*Problem*: The answer should be an exact repeat of the stretch of material below from the line containing "Open the View menu" through the line containing "You are a computer-use agent. Image".

*Records for this exercise*:
──────────────────────────────
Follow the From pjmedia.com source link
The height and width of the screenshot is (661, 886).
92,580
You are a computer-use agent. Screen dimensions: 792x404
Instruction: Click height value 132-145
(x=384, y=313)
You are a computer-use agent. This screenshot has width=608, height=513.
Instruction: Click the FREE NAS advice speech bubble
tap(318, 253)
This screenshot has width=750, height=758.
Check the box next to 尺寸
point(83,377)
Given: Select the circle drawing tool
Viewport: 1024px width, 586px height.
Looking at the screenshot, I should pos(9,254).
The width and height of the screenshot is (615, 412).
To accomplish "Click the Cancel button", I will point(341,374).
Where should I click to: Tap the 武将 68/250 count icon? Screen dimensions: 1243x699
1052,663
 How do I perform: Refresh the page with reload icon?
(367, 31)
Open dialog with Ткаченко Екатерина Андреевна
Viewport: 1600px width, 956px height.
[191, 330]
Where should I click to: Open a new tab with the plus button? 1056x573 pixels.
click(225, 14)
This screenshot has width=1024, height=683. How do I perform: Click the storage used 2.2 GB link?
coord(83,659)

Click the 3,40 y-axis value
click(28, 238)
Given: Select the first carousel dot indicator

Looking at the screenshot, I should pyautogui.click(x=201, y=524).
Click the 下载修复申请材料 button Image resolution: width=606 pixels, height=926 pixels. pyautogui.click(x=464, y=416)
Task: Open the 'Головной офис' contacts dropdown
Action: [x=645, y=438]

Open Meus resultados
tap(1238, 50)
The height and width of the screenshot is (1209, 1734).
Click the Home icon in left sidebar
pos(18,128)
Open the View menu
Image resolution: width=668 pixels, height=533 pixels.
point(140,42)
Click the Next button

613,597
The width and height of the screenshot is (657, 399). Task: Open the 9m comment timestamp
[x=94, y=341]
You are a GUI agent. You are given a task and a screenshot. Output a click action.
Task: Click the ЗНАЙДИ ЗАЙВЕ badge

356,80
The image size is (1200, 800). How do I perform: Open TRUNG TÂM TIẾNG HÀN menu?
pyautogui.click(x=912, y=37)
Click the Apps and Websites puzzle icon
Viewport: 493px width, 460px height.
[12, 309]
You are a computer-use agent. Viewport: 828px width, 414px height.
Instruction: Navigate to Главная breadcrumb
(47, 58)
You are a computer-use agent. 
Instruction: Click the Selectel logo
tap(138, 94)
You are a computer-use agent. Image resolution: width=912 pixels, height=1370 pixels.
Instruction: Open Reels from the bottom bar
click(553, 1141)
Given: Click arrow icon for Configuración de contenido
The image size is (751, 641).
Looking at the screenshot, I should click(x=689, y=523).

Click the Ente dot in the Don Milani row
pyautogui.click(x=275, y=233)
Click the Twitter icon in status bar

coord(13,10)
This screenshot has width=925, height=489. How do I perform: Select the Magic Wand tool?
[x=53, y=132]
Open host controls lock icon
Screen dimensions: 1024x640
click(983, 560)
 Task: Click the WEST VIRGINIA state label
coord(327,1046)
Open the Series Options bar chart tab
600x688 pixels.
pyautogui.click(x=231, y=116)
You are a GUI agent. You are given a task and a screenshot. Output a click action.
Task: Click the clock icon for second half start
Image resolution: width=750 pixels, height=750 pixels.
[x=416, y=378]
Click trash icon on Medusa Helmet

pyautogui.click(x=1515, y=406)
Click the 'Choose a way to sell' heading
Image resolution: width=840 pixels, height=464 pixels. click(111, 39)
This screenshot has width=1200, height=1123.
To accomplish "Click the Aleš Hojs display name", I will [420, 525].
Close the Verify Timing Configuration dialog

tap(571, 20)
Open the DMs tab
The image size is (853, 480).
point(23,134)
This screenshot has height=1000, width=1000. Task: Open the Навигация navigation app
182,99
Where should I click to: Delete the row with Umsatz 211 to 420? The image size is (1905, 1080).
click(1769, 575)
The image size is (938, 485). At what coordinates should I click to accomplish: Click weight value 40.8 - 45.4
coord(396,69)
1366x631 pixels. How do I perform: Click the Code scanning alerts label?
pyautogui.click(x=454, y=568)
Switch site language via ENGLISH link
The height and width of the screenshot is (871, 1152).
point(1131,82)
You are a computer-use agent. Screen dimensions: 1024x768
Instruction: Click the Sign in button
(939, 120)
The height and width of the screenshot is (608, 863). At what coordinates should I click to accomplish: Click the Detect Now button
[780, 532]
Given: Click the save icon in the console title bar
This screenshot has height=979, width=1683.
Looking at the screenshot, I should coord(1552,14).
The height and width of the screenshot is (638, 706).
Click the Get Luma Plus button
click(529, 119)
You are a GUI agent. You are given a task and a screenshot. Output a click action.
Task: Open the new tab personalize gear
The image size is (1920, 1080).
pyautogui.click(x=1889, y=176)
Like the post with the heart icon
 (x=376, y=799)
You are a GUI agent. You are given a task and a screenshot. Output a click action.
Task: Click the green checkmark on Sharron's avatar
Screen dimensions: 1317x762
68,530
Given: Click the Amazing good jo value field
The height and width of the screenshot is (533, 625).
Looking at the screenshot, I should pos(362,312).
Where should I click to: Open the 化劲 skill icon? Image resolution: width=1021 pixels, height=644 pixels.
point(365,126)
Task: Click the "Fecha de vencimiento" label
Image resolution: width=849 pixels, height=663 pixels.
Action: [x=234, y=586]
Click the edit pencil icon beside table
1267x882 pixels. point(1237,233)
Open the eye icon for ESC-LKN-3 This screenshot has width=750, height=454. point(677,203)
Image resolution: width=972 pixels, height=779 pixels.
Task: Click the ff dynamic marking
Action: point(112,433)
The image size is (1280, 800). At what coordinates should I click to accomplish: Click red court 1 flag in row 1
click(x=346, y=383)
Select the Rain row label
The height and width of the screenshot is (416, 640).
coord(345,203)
──────────────────────────────
*Written solution*:
Open the View menu
Image resolution: width=668 pixels, height=533 pixels.
point(140,42)
Click the Next button

613,597
The width and height of the screenshot is (657, 399). Task: Open the 9m comment timestamp
[x=94, y=341]
You are a GUI agent. You are given a task and a screenshot. Output a click action.
Task: Click the ЗНАЙДИ ЗАЙВЕ badge

356,80
The image size is (1200, 800). How do I perform: Open TRUNG TÂM TIẾNG HÀN menu?
pyautogui.click(x=912, y=37)
Click the Apps and Websites puzzle icon
Viewport: 493px width, 460px height.
[12, 309]
You are a computer-use agent. Viewport: 828px width, 414px height.
Instruction: Navigate to Главная breadcrumb
(47, 58)
You are a computer-use agent. 
Instruction: Click the Selectel logo
tap(138, 94)
You are a computer-use agent. Image resolution: width=912 pixels, height=1370 pixels.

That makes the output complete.